Farkas was born in Budapest. His father Jozsef Wolfner (1856–1932), a prominent art collector, was the founder of the book publishing house Singer and Wolfner. István’s mother, Anna Goldberger, died when he was four years old. As an adult István changed his family name from Wolfner (the German word for wolf) to Farkas (the Hungarian word for wolf).

The painter László Mednyánszky was Farkas’ first art teacher in Budapest. After receiving an education from the painters of the Nagybánya artists' colony he moved to Paris in 1912, entered the painter's circle of the Cubists of the Académie de La Palette and became friends with André Salmon who later wrote a monograph about him. In 1914 he joined the Austro-Hungarian army as a lieutenant. He was captured and held as a prisoner of war in Italy.

In 1923, he met Ida Kohner (1895–1944), daughter of Baron Adolf Kohner, the president of the Federation of Jewish Communities in Hungary in the studio of Adolf Fényes. After marrying in 1925, they had three children together. Farkas had his first solo exhibition of 117 pictures in the Ernst Museum in 1924. In November 1925 Farkas moved again to Paris, where he became part of the art scene at the Café de la Rotonde in the Montparnasse quarter. He became an established artist while in Paris, having many solo exhibitions, and one of the prominent Eastern European painters in the École de Paris.
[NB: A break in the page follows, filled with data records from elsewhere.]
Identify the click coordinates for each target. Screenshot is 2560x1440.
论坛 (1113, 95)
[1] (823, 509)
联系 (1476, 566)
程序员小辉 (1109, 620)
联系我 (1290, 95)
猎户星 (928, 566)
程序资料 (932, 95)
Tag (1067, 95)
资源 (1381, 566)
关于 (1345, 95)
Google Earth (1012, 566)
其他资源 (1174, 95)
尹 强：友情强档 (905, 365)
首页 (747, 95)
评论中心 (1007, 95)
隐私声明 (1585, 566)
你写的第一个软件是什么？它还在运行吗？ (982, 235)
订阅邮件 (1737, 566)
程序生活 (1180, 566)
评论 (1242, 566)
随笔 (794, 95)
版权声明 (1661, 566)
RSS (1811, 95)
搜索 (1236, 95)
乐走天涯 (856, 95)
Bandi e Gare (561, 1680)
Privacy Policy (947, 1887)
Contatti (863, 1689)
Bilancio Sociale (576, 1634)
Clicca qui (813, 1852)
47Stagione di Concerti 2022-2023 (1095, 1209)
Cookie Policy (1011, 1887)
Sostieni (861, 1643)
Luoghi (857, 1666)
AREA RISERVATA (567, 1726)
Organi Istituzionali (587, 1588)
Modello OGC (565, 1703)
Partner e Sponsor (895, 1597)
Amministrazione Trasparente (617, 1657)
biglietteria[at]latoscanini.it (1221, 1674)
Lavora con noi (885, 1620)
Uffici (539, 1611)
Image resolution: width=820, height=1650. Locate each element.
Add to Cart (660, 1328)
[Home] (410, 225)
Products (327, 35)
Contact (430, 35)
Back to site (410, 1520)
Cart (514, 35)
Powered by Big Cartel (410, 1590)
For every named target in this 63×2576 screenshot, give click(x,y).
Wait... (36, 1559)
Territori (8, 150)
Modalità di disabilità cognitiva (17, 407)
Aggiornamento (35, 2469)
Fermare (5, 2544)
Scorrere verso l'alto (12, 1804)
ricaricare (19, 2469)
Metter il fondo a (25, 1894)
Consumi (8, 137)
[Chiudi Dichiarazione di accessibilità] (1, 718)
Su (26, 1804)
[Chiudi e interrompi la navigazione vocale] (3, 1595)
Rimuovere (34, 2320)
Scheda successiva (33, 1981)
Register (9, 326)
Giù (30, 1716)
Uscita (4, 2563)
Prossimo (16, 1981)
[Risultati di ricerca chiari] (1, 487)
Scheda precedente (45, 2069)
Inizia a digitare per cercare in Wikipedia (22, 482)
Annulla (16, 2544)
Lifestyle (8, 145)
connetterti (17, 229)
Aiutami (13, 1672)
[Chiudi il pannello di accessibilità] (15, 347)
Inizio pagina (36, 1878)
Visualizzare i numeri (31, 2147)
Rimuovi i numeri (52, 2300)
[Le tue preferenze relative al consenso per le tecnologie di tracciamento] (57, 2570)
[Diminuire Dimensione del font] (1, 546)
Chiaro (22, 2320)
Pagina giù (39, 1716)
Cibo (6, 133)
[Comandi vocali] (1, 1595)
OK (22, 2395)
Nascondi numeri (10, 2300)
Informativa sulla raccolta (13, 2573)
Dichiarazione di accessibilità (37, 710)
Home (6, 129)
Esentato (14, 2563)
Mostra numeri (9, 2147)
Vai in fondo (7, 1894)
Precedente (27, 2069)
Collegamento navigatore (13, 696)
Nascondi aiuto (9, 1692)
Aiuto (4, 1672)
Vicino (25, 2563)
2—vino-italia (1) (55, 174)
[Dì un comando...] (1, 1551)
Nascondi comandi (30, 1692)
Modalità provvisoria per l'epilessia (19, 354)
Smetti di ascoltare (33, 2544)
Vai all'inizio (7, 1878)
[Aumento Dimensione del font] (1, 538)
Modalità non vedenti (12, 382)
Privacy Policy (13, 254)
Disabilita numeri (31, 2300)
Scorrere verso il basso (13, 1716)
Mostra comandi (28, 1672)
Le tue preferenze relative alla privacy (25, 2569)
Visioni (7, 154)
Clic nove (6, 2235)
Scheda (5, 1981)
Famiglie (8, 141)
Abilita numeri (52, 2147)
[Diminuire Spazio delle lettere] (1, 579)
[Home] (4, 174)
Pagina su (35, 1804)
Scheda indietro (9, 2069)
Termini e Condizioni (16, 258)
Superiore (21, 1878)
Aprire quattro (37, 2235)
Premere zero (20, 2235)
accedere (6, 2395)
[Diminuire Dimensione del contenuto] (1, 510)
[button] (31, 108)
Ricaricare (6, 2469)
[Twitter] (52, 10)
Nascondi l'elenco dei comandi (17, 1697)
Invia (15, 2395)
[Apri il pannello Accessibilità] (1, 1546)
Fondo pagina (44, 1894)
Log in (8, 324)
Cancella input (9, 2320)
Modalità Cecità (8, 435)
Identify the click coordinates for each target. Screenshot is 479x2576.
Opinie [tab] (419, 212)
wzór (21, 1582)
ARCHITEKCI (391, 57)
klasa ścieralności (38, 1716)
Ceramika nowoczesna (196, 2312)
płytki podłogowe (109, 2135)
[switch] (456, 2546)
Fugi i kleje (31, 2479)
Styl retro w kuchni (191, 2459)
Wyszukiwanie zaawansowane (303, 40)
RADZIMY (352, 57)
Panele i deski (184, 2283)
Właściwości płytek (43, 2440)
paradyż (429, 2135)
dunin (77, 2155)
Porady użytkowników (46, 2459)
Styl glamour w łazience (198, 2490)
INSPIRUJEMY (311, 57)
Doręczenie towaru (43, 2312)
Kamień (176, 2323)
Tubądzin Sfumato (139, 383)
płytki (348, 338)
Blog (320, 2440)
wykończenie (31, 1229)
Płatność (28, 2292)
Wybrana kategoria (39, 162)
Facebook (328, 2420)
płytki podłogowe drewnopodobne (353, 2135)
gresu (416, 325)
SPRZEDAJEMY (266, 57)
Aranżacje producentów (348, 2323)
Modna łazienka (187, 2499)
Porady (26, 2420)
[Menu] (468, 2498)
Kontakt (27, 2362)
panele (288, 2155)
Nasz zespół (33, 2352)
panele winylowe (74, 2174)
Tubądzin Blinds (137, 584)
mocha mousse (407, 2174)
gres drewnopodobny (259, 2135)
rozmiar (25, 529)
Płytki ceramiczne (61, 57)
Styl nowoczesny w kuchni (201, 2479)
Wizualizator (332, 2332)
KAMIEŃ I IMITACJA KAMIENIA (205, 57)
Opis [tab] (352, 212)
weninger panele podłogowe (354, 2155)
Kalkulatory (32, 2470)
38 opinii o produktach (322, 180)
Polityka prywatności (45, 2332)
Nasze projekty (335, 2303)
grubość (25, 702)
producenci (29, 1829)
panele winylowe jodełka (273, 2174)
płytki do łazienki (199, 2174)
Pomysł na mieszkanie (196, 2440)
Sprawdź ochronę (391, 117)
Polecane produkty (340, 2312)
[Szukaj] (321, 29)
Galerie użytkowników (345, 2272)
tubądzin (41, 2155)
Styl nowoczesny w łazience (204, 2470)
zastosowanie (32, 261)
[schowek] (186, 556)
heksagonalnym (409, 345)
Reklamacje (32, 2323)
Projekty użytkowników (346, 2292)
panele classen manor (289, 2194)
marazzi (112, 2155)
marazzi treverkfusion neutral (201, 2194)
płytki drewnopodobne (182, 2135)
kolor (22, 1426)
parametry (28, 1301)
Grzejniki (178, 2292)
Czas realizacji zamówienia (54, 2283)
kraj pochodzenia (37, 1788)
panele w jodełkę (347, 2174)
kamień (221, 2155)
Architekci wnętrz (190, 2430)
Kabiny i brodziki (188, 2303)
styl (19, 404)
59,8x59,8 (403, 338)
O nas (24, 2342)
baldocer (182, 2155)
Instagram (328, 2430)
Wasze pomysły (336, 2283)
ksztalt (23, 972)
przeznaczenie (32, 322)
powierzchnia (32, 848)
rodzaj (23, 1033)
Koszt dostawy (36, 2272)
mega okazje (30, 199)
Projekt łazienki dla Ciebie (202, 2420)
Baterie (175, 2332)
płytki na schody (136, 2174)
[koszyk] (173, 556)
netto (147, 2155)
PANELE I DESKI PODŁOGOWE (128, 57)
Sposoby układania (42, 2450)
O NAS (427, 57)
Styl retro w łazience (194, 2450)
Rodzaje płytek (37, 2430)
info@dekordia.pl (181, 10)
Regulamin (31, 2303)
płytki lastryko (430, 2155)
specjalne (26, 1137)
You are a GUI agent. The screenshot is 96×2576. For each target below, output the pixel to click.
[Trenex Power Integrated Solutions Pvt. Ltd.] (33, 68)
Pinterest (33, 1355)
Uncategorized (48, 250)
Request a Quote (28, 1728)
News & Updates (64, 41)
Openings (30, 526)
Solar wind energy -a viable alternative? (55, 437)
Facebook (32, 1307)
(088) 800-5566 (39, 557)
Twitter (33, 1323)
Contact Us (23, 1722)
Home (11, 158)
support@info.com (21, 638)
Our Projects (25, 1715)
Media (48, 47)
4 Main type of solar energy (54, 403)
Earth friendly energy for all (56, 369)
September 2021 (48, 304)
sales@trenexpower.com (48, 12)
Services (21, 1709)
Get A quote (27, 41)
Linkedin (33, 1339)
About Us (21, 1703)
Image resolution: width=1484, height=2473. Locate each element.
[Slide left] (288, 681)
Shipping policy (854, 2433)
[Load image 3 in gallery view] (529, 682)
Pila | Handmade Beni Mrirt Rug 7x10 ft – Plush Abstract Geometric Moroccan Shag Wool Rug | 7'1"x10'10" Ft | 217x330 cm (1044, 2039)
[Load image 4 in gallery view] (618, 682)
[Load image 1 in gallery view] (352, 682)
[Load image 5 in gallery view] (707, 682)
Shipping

As the sole heir of his father’s company, Farkas was forced to take over the family publishing house in Budapest after József Wolfner’s death in 1932. Under Farkas’ management the formerly conservative publishing house began publishing more progressive and modernist works. Despite his additional commitment as chief executive of the Új Idök KftHe, he kept his studio in Paris and continued to paint there. In 1932 and 1936 he had two large exhibitions at the Ernst Museum.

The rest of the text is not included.